Horse slaughter

I like to take difficult issues head on and try to have a common sense point of view from what I feel is factual.

First a little history – I was raised with horse slaughter.  My grandfather, Leonard Frank, was a killer horse buyer.  He would buy horses in the Helena, Montana area, and when he had a truck load would take them to a horse buyer.  Cripples, outlaws, or old horses were disposed of in this way.  We had a lead smelter in the area, and if horses were kept to close they would get leaded and were not able to be used. I remember many real good horses that were ruined because of this.

When I was old enough, I would try to fix the outlaws and horses with bad habits.  I really knew nothing about training horses, but could ride pretty good so I figured out if I could get ’em moving and not get thrown off I could fix ’em.

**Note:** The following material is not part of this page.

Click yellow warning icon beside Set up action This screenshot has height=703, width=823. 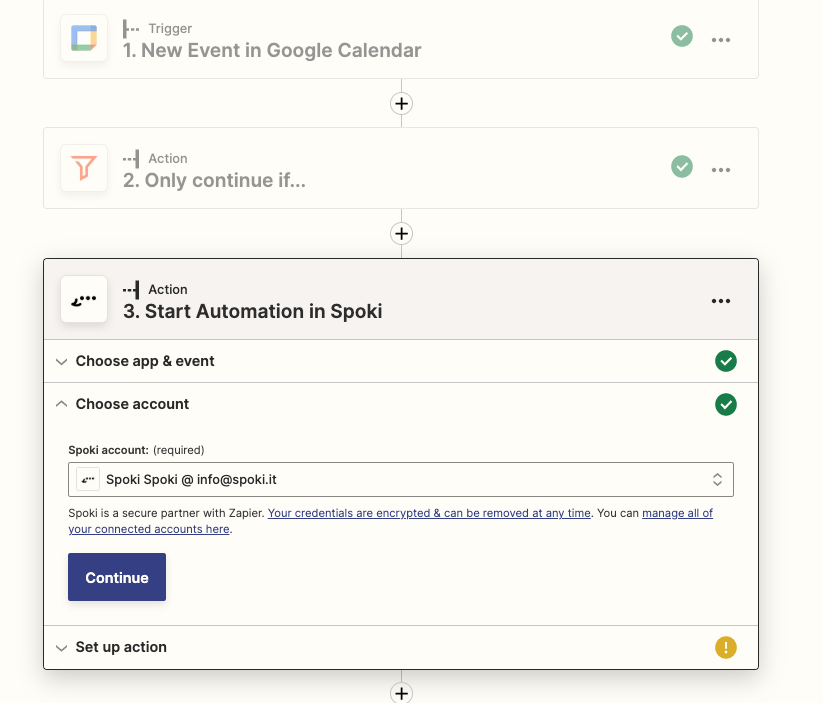pos(726,647)
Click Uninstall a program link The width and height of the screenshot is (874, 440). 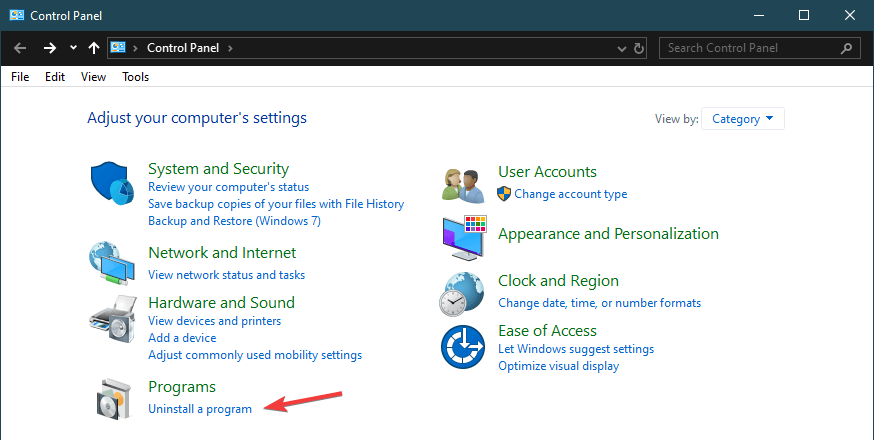(x=200, y=409)
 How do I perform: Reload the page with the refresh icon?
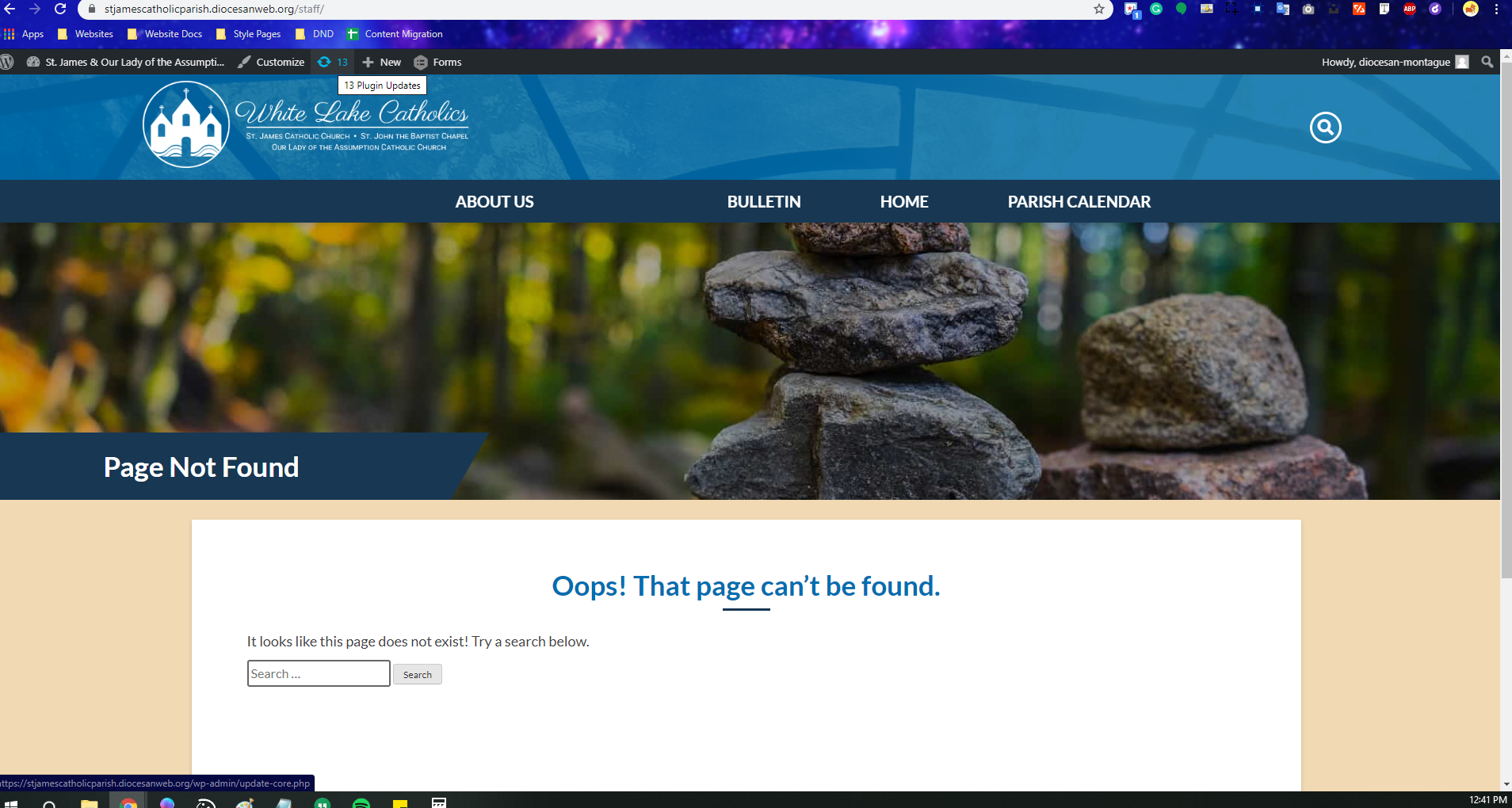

I remember only a few people that would not sell their horse for slaughter, but put them down and bury them on their place.  My grandfather and many other people could not understand this.

Many people still thought of horses as work animals and not many people had pleasure horses. Farmers and ranchers used the horse for work and some also went to rodeos. Gymkhana or omaksees were popular and 4-H shows were popular at the time,  but these were small with mostly ranch folks participating.  We did not see all the horse activity we see today.  Team roping, horse shows, and barrel racings were all not popular until much later.

The people that owned horses in the time I am talking about, the late 1960’s to the middle 1980’s, cared about the horses they owned, but were thought of as farm animals, not companion animals.  With farm animals, it was the way it was done to slaughter animals to dispose of them.

This does not mean they did not care about the animal.  I saw many grown men cry as they loaded an old horse on the truck, and I know they were truly sad at seeing an old companion go. Some showed no compassion at all, but most really cared about the horse they were sending to slaughter.

It is important to understand that at this time, many farmers and ranchers would put animals down with gunshot if they were not marketable.  Old or nuisance dogs, cats, or varmints were shot on the farm.  Many people today do not understand this.  We have really changed the way our emotions control our thoughts with animals.  I do not think people liked animals any less in these times, but understood the way nature worked a little better and thought of animals as a commodity with life, rather than a companion.

When you are around lots of animals, you are around lots of death.  You learn to deal with it. I have had so many animals that I have seen die.  This is tough but I have learned to deal with it.  I have not had near as many people close to me die, but the animals have helped me learn how to deal with it.

This is the problem that has come up with horse slaughter.  We have some that feel a horse is a commodity with a life, and some that think a horse is a companion animal.

Just because a person thinks of the horse as a commodity with a life does not mean he does not treat the horse to the best quality of life (from the horse’s point of view), and just because a person thinks of the horse as a companion animal does not mean she gives the horse the best quality of life (from the horse’s point of view) either.

This is a very important point for all to consider. Is the way we are caring for or handling animals really improving the quality of life? Or are we just putting human thoughts on the animal that are really not improving the animals quality of life at all, but maybe lessening it?

I have seen a huge shift in people’s opinions of how an animal should be treated in the last forty years.  People have always cared about animals, but now many people care about them so much we are running into conflicts, and laws and traditions are changing.  The horse has gone from being a beast of burden to a companion animal in a large part of the population.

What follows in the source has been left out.